# START OF Recorded data

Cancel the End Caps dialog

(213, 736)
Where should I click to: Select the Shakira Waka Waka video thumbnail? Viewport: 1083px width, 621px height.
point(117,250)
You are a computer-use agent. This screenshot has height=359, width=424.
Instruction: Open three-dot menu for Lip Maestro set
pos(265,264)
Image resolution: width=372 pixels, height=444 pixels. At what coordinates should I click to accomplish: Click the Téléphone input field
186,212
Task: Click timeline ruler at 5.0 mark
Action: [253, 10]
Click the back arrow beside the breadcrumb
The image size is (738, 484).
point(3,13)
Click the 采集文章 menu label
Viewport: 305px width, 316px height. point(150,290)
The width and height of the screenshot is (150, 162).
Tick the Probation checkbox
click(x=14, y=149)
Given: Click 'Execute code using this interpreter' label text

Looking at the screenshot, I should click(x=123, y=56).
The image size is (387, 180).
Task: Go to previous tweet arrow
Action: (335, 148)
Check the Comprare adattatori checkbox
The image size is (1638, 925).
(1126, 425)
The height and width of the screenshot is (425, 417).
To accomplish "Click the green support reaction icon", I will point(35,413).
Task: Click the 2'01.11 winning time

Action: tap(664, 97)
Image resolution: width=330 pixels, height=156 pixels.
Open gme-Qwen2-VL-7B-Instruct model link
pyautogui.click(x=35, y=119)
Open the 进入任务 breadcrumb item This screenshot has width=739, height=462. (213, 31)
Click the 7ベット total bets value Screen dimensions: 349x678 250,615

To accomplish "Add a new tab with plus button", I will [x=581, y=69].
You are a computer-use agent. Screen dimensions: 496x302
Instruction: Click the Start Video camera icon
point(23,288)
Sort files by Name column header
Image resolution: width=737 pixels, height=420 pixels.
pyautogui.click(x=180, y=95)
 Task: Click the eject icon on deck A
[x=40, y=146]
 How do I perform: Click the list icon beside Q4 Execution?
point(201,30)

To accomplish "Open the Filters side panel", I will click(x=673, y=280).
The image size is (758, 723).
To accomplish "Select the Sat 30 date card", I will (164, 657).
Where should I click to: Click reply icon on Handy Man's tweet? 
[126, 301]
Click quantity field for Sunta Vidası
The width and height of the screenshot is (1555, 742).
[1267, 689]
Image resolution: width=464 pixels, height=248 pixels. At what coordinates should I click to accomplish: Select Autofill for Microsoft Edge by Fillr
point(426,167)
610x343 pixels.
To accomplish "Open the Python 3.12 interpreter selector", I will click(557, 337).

# END OF Recorded data

Your instructions: Copy the material as a numbered list, from its first line through the line containing "Action: tap(664, 97)", with both ends included. Leave out blank lines.

Exercise response:
1. Cancel the End Caps dialog
2. (213, 736)
3. Where should I click to: Select the Shakira Waka Waka video thumbnail? Viewport: 1083px width, 621px height.
4. point(117,250)
5. You are a computer-use agent. This screenshot has height=359, width=424.
6. Instruction: Open three-dot menu for Lip Maestro set
7. pos(265,264)
8. Image resolution: width=372 pixels, height=444 pixels. At what coordinates should I click to accomplish: Click the Téléphone input field
9. 186,212
10. Task: Click timeline ruler at 5.0 mark
11. Action: [253, 10]
12. Click the back arrow beside the breadcrumb
13. The image size is (738, 484).
14. point(3,13)
15. Click the 采集文章 menu label
16. Viewport: 305px width, 316px height. point(150,290)
17. The width and height of the screenshot is (150, 162).
18. Tick the Probation checkbox
19. click(x=14, y=149)
20. Given: Click 'Execute code using this interpreter' label text
21. Looking at the screenshot, I should click(x=123, y=56).
22. The image size is (387, 180).
23. Task: Go to previous tweet arrow
24. Action: (335, 148)
25. Check the Comprare adattatori checkbox
26. The image size is (1638, 925).
27. (1126, 425)
28. The height and width of the screenshot is (425, 417).
29. To accomplish "Click the green support reaction icon", I will point(35,413).
30. Task: Click the 2'01.11 winning time
31. Action: tap(664, 97)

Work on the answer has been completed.